[TAREFAS]:
A. No texto sobre o papel do direito nas políticas públicas, o que o direito estabelece quando cumpre a dimensão estruturante?
B. Diga se cada frase abaixo bate com o texto sobre o papel do direito nas políticas públicas, respondendo sim ou não e citando as palavras do texto que decidem: (i) o direito é um obstáculo à ação do Estado; (ii) o Ministério Público é uma instituição delineada pela Constituição; (iii) no jogo político, todas as vozes são ouvidas.
C. Prossiga com o texto sobre o papel do direito nas políticas públicas, começando logo depois da última frase dele.

======== TEXTO CITADO ========

Por que legislações progressistas e emancipatórias contrastam com uma realidade que nega a prescrição normativa? Somente por meio de enunciados normativos concretizamos direitos? Essas perguntas deveriam animar os debates das pessoas com formação jurídica – os juristas.

Aliás, a negação da norma pela realidade deveria ser a preocupação primeira e urgente de todos os atores do sistema de Justiça. O Ministério Público é instituição delineada pela Constituição para justamente concretizar essas prescrições normativas de caráter mandatório.

A determinação de realização obrigatória dos direitos que movem a atuação do Ministério Público mostra-se, normativamente, condição para a realização do Estado de Direito e da cidadania.

As respostas a essas perguntas tocam diretamente a missão do Ministério Público. Entendê-lo como garantia institucional para concretização dos direitos sociais e individuais indisponíveis conduz diretamente ao debate sobre o próprio papel que o direito exerce diante da ação do Estado para concretização de direitos.

O papel que o direito exerce na sua relação com as políticas públicas é multidimensional: entender essas dimensões é premissa para uma prática que leve, concretamente, à fruição de direitos.

O direito exercita uma dimensão substantiva, quando se apresenta como o próprio objeto da política pública. Ele cristaliza opções políticas e as formaliza (ou deveria formalizá-las) como opções cogentes, mandatórias. Ainda, o direito estabelece a ordem de prioridades entre os objetos das políticas públicas.

Essa compreensão é particularmente relevante em contextos de escassez ou de escolhas trágicas na execução dos parcos recursos do Estado. O direito igualmente cumpre uma dimensão estruturante: ele estabelece quem faz o que e com quais competências. Essa dimensão é particularmente relevante quando se discute a responsabilidade das instituições quando descumpridas ou falhas as políticas públicas.

Há uma dimensão instrumental que o direito cumpre nas políticas públicas, pois ele estabelece os meios jurídicos adequados, à luz dos objetivos a serem perseguidos, para a implementação da ação do Estado.

Ação do Estado

O direito não é obstáculo; antes, ao contrário, é a via pela qual transita a ação do Estado. Por fim, há uma dimensão participativa, na qual o direito deve se preocupar em dar voz e garantir controle social da política pública – especialmente dos atores potencialmente interessados nessas ações.

Trata-se do direito como vocalizador de demandas, pois, no jogo político, nem todas as vozes são ouvidas, máxime quando falamos de minorias, vulneráveis e grupos invisibilizados.

======== MATERIAL FORNECIDO ========

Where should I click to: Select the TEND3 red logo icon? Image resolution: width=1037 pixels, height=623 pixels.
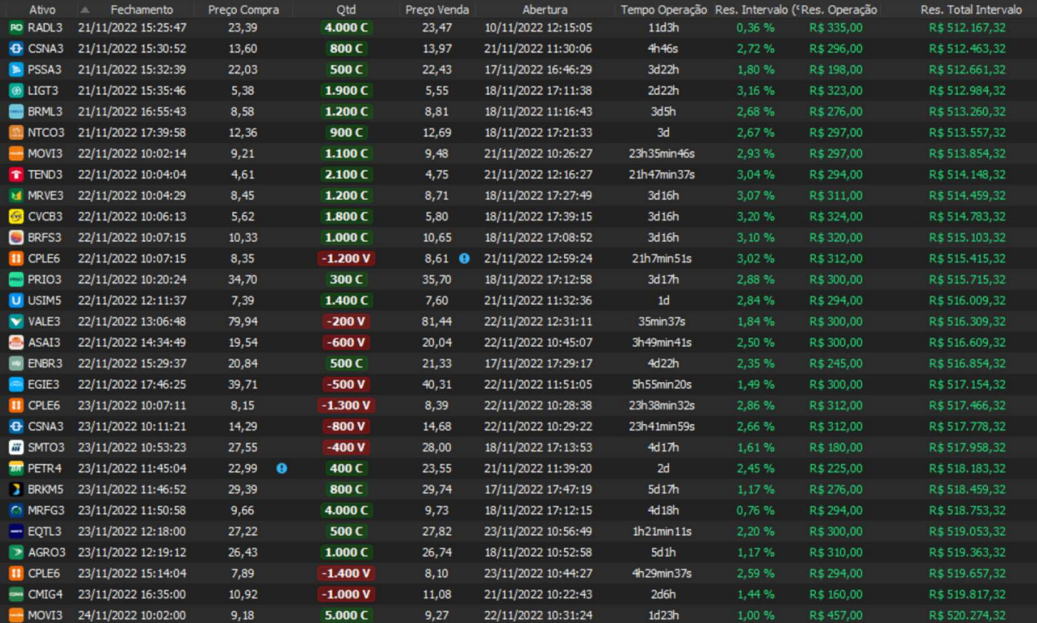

========

[RESPOSTAS]:
A. Quem faz o que e com quais competências.

B.
(i) Não: "O direito não é obstáculo; antes, ao contrário, é a via pela qual transita a ação do Estado."
(ii) Sim: "O Ministério Público é instituição delineada pela Constituição para justamente concretizar essas prescrições normativas de caráter mandatório."
(iii) Não: "no jogo político, nem todas as vozes são ouvidas"

C.
Explicitar as dimensões e, a partir delas, compreender os papeis que o direito cumpre na política pública (objetivo, arranjo institucional, ferramenta e vocalizador de demandas) pode conduzir falsamente a um certo fetiche dirigido ao papel do direito na concretização de direitos humanos.

Aqui reside o necessário constrangimento para compreender adequadamente o que são os direitos humanos.

Entender os direitos humanos como prescrições normativas de direitos é reduzi-los e esvaziá-los do conteúdo que verdadeiramente os move. Direitos humanos são processos de luta, são campos de tensionamento para a abertura política de novos sujeitos ou novos espaços que potencializam direitos.

O sentido concreto de direitos humanos não os confudem com os enunciados que, juridicamente, os formalizam. São processos de luta, para assegurar justamente o acesso igualitário e não hierarquizado aprioristicamente a bens materiais e imateriais.

Pensemos concretamente nessas ideias. O acesso aos serviços públicos, no Brasil, é assegurado de maneira igual a todos? A segurança pública é assegurada igualitariamente a todos os cidadãos? Asseguramos a mulheres e a grupos que desafiam a heteronormatividade iguais condições de segurança e respeito à integridade, para o exercício das potencialidades dessas pessoas?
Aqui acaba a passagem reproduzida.